ABOUT THIS EXERCISE -> Please set down the entries below once more, exactly.
*** Opening of DATASET EXCERPTS ***
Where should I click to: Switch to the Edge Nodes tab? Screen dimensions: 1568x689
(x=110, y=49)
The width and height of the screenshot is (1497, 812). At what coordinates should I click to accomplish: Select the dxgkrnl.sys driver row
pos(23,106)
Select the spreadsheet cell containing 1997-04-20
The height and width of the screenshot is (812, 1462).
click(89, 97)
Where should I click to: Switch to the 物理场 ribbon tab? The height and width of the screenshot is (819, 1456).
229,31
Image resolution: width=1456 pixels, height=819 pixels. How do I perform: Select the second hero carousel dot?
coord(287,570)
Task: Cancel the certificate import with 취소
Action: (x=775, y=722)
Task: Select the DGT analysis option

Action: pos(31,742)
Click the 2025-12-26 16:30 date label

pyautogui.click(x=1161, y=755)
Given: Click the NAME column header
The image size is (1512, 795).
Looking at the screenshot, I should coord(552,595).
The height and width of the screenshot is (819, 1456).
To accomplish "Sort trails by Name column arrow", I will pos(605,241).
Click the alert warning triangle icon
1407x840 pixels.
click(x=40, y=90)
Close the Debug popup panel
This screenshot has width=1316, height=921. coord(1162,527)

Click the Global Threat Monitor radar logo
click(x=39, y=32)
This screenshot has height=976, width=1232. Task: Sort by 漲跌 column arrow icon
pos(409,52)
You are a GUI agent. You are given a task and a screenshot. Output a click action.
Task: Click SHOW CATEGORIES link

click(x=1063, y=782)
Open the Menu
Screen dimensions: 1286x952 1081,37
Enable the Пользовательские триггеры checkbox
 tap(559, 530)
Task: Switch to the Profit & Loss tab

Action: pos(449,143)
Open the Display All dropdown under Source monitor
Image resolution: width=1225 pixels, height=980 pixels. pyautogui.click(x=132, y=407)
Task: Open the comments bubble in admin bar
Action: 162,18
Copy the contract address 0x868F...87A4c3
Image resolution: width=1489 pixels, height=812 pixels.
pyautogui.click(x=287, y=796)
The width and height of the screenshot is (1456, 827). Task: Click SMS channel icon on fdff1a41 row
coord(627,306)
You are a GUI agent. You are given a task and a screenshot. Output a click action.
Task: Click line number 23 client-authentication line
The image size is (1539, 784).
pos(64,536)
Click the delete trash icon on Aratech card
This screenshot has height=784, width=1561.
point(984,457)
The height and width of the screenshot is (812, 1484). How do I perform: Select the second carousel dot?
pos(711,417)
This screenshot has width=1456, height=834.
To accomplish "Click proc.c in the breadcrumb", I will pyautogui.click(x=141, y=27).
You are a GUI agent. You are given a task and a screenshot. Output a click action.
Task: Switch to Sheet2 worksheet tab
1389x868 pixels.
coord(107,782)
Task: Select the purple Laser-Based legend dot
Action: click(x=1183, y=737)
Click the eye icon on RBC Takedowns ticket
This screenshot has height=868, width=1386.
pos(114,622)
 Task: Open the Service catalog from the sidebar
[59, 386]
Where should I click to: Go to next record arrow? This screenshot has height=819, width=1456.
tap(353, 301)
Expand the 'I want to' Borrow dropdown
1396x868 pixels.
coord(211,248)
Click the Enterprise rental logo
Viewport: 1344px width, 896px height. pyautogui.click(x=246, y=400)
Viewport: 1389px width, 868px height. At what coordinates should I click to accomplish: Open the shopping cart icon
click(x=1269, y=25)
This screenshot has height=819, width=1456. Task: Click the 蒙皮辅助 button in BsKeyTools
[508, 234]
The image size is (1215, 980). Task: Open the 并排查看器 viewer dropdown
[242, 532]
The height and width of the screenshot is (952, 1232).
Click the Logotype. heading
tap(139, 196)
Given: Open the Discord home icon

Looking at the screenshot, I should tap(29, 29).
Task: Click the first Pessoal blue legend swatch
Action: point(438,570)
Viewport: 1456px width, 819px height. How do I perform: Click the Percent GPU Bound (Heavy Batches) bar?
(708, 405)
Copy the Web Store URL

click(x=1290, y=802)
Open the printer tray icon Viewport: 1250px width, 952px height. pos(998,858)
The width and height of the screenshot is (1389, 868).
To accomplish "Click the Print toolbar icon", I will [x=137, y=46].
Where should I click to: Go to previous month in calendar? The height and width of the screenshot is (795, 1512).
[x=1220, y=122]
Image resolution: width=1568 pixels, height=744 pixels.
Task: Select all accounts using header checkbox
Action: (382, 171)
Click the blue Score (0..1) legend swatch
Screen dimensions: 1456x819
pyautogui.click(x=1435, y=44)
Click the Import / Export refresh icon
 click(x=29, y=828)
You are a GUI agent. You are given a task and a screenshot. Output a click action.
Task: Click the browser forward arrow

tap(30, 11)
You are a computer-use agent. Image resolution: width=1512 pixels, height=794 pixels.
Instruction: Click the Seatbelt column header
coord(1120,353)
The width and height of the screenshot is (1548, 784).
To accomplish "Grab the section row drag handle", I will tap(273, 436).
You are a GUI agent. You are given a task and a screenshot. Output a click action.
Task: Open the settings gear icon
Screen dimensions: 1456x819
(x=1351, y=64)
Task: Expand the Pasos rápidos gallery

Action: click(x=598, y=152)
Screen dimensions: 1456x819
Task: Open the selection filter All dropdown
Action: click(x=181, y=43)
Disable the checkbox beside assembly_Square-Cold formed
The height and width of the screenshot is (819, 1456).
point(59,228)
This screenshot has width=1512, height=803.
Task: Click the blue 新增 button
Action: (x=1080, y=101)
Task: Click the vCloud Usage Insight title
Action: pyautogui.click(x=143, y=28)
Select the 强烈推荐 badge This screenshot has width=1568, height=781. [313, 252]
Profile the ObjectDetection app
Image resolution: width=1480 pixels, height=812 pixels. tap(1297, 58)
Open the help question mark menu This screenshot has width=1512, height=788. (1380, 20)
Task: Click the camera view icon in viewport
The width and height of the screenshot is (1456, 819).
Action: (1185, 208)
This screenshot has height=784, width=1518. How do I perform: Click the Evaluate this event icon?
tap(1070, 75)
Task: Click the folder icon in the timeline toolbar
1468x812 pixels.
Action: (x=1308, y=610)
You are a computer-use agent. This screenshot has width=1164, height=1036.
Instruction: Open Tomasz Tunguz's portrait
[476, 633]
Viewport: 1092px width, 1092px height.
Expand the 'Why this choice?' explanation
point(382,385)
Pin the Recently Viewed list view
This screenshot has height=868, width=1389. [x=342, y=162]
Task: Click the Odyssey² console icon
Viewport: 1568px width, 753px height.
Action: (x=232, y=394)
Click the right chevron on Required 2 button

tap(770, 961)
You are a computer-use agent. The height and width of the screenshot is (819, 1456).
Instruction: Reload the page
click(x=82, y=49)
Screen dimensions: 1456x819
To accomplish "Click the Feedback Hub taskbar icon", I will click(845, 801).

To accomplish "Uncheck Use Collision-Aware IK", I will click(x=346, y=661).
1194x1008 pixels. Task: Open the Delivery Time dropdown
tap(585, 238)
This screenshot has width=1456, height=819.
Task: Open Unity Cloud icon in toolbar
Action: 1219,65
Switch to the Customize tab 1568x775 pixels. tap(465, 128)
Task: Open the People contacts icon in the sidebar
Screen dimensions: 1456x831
*** Close of DATASET EXCERPTS ***
ANSWER TO THIS PROBLEM ->
Where should I click to: Switch to the Edge Nodes tab? Screen dimensions: 1568x689
(x=110, y=49)
The width and height of the screenshot is (1497, 812). At what coordinates should I click to accomplish: Select the dxgkrnl.sys driver row
pos(23,106)
Select the spreadsheet cell containing 1997-04-20
The height and width of the screenshot is (812, 1462).
click(89, 97)
Where should I click to: Switch to the 物理场 ribbon tab? The height and width of the screenshot is (819, 1456).
229,31
Image resolution: width=1456 pixels, height=819 pixels. How do I perform: Select the second hero carousel dot?
coord(287,570)
Task: Cancel the certificate import with 취소
Action: (x=775, y=722)
Task: Select the DGT analysis option

Action: pos(31,742)
Click the 2025-12-26 16:30 date label

pyautogui.click(x=1161, y=755)
Given: Click the NAME column header
The image size is (1512, 795).
Looking at the screenshot, I should coord(552,595).
The height and width of the screenshot is (819, 1456).
To accomplish "Sort trails by Name column arrow", I will pos(605,241).
Click the alert warning triangle icon
1407x840 pixels.
click(x=40, y=90)
Close the Debug popup panel
This screenshot has width=1316, height=921. coord(1162,527)

Click the Global Threat Monitor radar logo
click(x=39, y=32)
This screenshot has height=976, width=1232. Task: Sort by 漲跌 column arrow icon
pos(409,52)
You are a GUI agent. You are given a task and a screenshot. Output a click action.
Task: Click SHOW CATEGORIES link

click(x=1063, y=782)
Open the Menu
Screen dimensions: 1286x952 1081,37
Enable the Пользовательские триггеры checkbox
 tap(559, 530)
Task: Switch to the Profit & Loss tab

Action: pos(449,143)
Open the Display All dropdown under Source monitor
Image resolution: width=1225 pixels, height=980 pixels. pyautogui.click(x=132, y=407)
Task: Open the comments bubble in admin bar
Action: 162,18
Copy the contract address 0x868F...87A4c3
Image resolution: width=1489 pixels, height=812 pixels.
pyautogui.click(x=287, y=796)
The width and height of the screenshot is (1456, 827). Task: Click SMS channel icon on fdff1a41 row
coord(627,306)
You are a GUI agent. You are given a task and a screenshot. Output a click action.
Task: Click line number 23 client-authentication line
The image size is (1539, 784).
pos(64,536)
Click the delete trash icon on Aratech card
This screenshot has height=784, width=1561.
point(984,457)
The height and width of the screenshot is (812, 1484). How do I perform: Select the second carousel dot?
pos(711,417)
This screenshot has width=1456, height=834.
To accomplish "Click proc.c in the breadcrumb", I will pyautogui.click(x=141, y=27).
You are a GUI agent. You are given a task and a screenshot. Output a click action.
Task: Switch to Sheet2 worksheet tab
1389x868 pixels.
coord(107,782)
Task: Select the purple Laser-Based legend dot
Action: click(x=1183, y=737)
Click the eye icon on RBC Takedowns ticket
This screenshot has height=868, width=1386.
pos(114,622)
 Task: Open the Service catalog from the sidebar
[59, 386]
Where should I click to: Go to next record arrow? This screenshot has height=819, width=1456.
tap(353, 301)
Expand the 'I want to' Borrow dropdown
1396x868 pixels.
coord(211,248)
Click the Enterprise rental logo
Viewport: 1344px width, 896px height. pyautogui.click(x=246, y=400)
Viewport: 1389px width, 868px height. At what coordinates should I click to accomplish: Open the shopping cart icon
click(x=1269, y=25)
This screenshot has height=819, width=1456. Task: Click the 蒙皮辅助 button in BsKeyTools
[508, 234]
The image size is (1215, 980). Task: Open the 并排查看器 viewer dropdown
[242, 532]
The height and width of the screenshot is (952, 1232).
Click the Logotype. heading
tap(139, 196)
Given: Open the Discord home icon

Looking at the screenshot, I should tap(29, 29).
Task: Click the first Pessoal blue legend swatch
Action: point(438,570)
Viewport: 1456px width, 819px height. How do I perform: Click the Percent GPU Bound (Heavy Batches) bar?
(708, 405)
Copy the Web Store URL

click(x=1290, y=802)
Open the printer tray icon Viewport: 1250px width, 952px height. pos(998,858)
The width and height of the screenshot is (1389, 868).
To accomplish "Click the Print toolbar icon", I will [x=137, y=46].
Where should I click to: Go to previous month in calendar? The height and width of the screenshot is (795, 1512).
[x=1220, y=122]
Image resolution: width=1568 pixels, height=744 pixels.
Task: Select all accounts using header checkbox
Action: (382, 171)
Click the blue Score (0..1) legend swatch
Screen dimensions: 1456x819
pyautogui.click(x=1435, y=44)
Click the Import / Export refresh icon
 click(x=29, y=828)
You are a GUI agent. You are given a task and a screenshot. Output a click action.
Task: Click the browser forward arrow

tap(30, 11)
You are a computer-use agent. Image resolution: width=1512 pixels, height=794 pixels.
Instruction: Click the Seatbelt column header
coord(1120,353)
The width and height of the screenshot is (1548, 784).
To accomplish "Grab the section row drag handle", I will tap(273, 436).
You are a GUI agent. You are given a task and a screenshot. Output a click action.
Task: Open the settings gear icon
Screen dimensions: 1456x819
(x=1351, y=64)
Task: Expand the Pasos rápidos gallery

Action: click(x=598, y=152)
Screen dimensions: 1456x819
Task: Open the selection filter All dropdown
Action: click(x=181, y=43)
Disable the checkbox beside assembly_Square-Cold formed
The height and width of the screenshot is (819, 1456).
point(59,228)
This screenshot has width=1512, height=803.
Task: Click the blue 新增 button
Action: (x=1080, y=101)
Task: Click the vCloud Usage Insight title
Action: pyautogui.click(x=143, y=28)
Select the 强烈推荐 badge This screenshot has width=1568, height=781. [313, 252]
Profile the ObjectDetection app
Image resolution: width=1480 pixels, height=812 pixels. tap(1297, 58)
Open the help question mark menu This screenshot has width=1512, height=788. (1380, 20)
Task: Click the camera view icon in viewport
The width and height of the screenshot is (1456, 819).
Action: (1185, 208)
This screenshot has height=784, width=1518. How do I perform: Click the Evaluate this event icon?
tap(1070, 75)
Task: Click the folder icon in the timeline toolbar
1468x812 pixels.
Action: (x=1308, y=610)
You are a computer-use agent. This screenshot has width=1164, height=1036.
Instruction: Open Tomasz Tunguz's portrait
[476, 633]
Viewport: 1092px width, 1092px height.
Expand the 'Why this choice?' explanation
point(382,385)
Pin the Recently Viewed list view
This screenshot has height=868, width=1389. [x=342, y=162]
Task: Click the Odyssey² console icon
Viewport: 1568px width, 753px height.
Action: (x=232, y=394)
Click the right chevron on Required 2 button

tap(770, 961)
You are a computer-use agent. The height and width of the screenshot is (819, 1456).
Instruction: Reload the page
click(x=82, y=49)
Screen dimensions: 1456x819
To accomplish "Click the Feedback Hub taskbar icon", I will click(845, 801).

To accomplish "Uncheck Use Collision-Aware IK", I will click(x=346, y=661).
1194x1008 pixels. Task: Open the Delivery Time dropdown
tap(585, 238)
This screenshot has width=1456, height=819.
Task: Open Unity Cloud icon in toolbar
Action: 1219,65
Switch to the Customize tab 1568x775 pixels. tap(465, 128)
Task: Open the People contacts icon in the sidebar
Screen dimensions: 1456x831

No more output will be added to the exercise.